▶ _WHAT IS NEEDED_
Give again, word for word, only the lines of the material below from its first line through the one that holds "Natuuramnesie (60, 2304)"; pictures stay out.

▶ _GIVEN RECORDS_
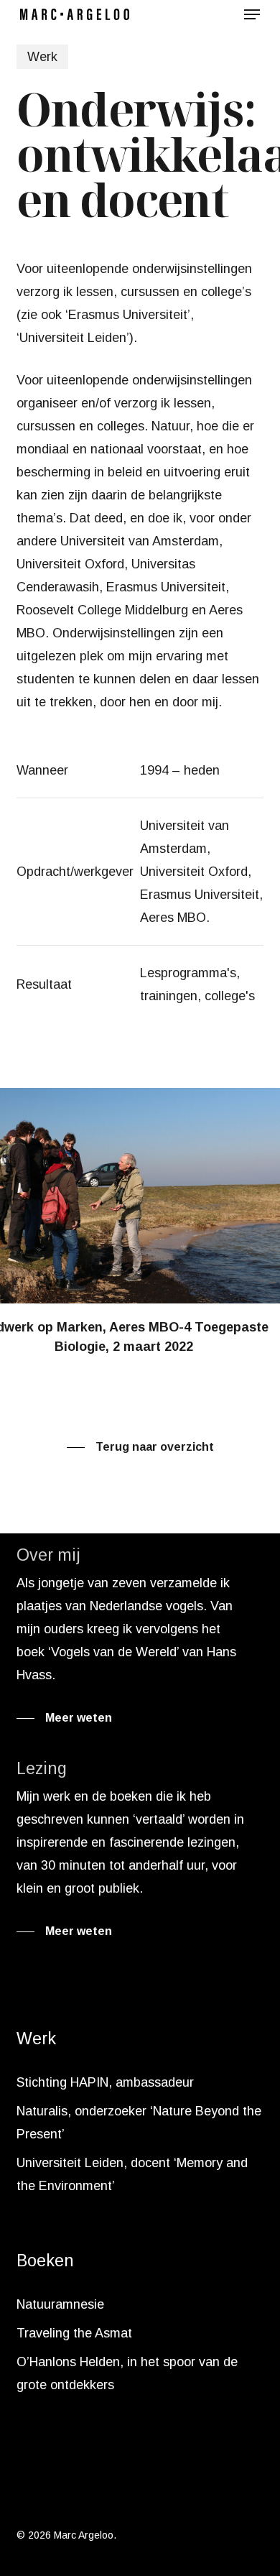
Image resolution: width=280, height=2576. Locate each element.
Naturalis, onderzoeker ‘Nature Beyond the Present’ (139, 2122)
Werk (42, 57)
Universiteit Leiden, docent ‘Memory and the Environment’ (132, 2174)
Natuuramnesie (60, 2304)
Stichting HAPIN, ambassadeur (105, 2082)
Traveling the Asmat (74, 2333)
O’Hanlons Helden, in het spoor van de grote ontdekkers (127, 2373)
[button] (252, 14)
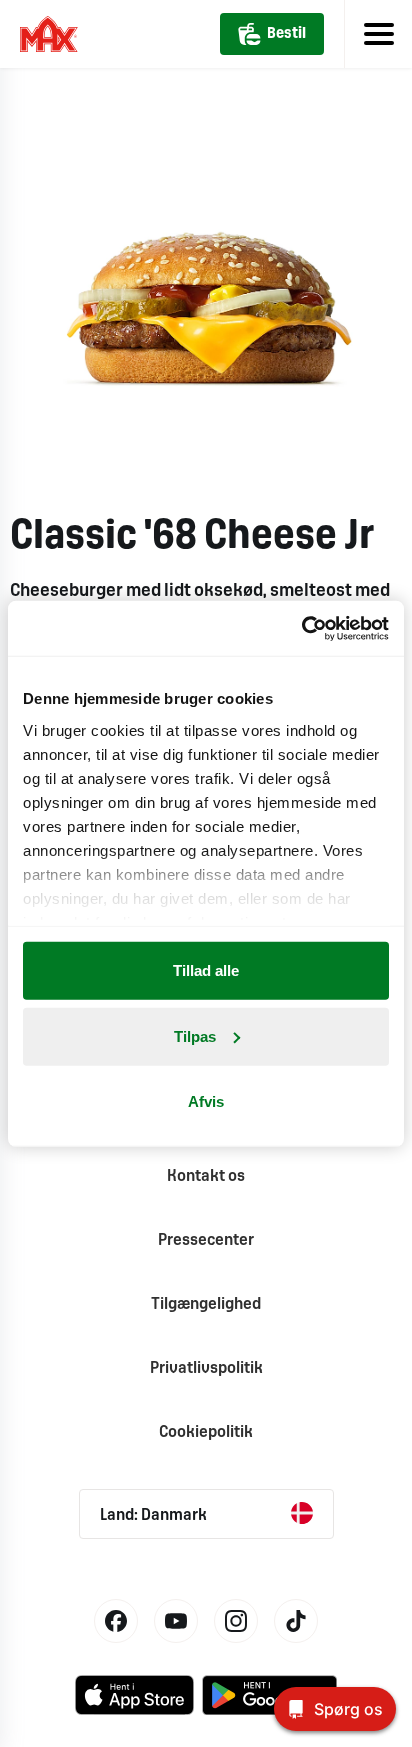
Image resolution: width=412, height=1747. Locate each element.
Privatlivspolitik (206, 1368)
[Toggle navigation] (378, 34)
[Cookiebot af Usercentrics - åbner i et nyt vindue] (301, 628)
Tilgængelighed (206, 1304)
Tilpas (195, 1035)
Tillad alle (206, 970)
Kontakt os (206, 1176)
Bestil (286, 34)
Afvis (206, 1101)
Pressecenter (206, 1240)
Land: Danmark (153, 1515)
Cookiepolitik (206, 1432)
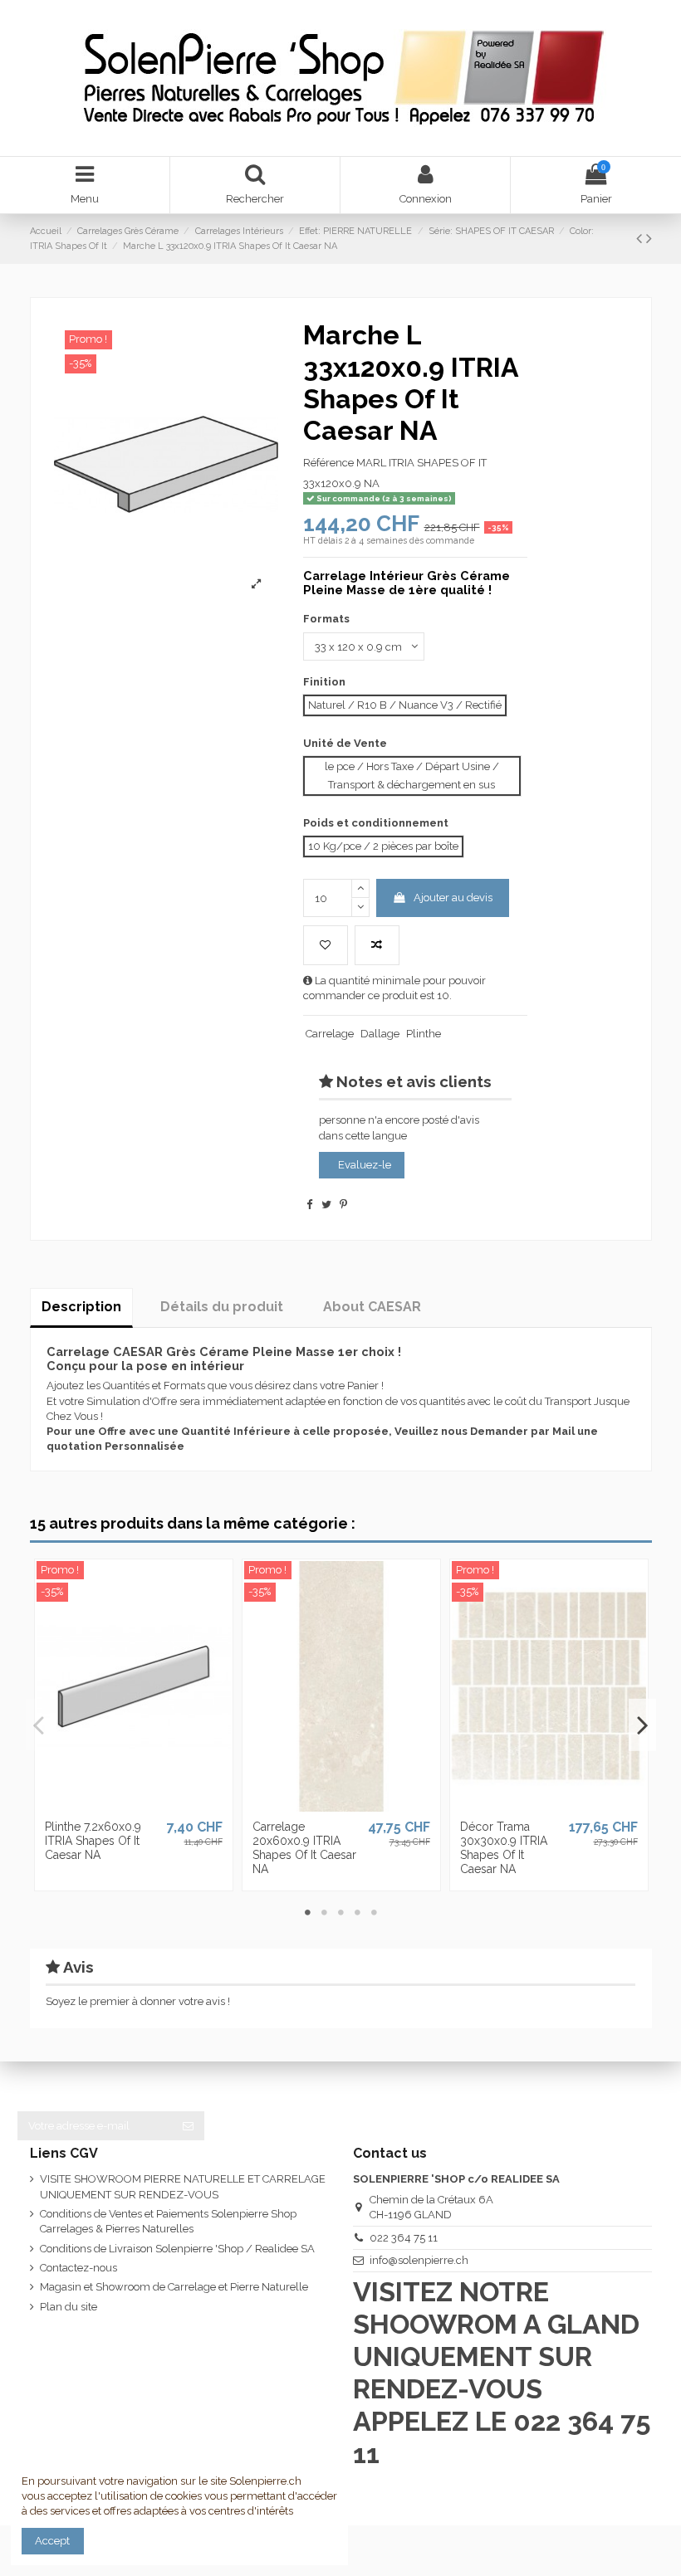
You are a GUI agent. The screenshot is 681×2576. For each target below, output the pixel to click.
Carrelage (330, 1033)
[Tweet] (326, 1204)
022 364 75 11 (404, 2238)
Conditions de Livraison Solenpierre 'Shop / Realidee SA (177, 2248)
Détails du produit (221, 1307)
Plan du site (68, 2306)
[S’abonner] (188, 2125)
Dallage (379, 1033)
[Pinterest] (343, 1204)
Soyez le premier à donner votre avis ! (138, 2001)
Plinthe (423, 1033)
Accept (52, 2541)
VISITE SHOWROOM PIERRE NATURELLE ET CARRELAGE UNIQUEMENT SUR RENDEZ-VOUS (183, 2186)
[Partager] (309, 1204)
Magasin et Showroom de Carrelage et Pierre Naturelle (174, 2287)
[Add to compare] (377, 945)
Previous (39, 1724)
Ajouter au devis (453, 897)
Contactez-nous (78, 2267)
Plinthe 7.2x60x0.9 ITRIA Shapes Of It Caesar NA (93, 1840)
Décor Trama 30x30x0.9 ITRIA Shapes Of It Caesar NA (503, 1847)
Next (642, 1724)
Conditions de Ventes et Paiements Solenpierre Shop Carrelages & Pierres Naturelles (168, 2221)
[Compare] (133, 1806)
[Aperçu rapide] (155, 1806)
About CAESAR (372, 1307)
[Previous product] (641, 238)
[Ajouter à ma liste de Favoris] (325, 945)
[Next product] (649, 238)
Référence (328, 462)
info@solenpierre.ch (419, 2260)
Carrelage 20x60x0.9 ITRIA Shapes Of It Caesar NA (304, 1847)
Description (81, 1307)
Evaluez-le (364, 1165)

▶ _EXERCISE RESPONSE_
Image resolution: width=280, height=2576. Locate each element.
Naturalis, onderzoeker ‘Nature Beyond the Present’ (139, 2122)
Werk (42, 57)
Universiteit Leiden, docent ‘Memory and the Environment’ (132, 2174)
Natuuramnesie (60, 2304)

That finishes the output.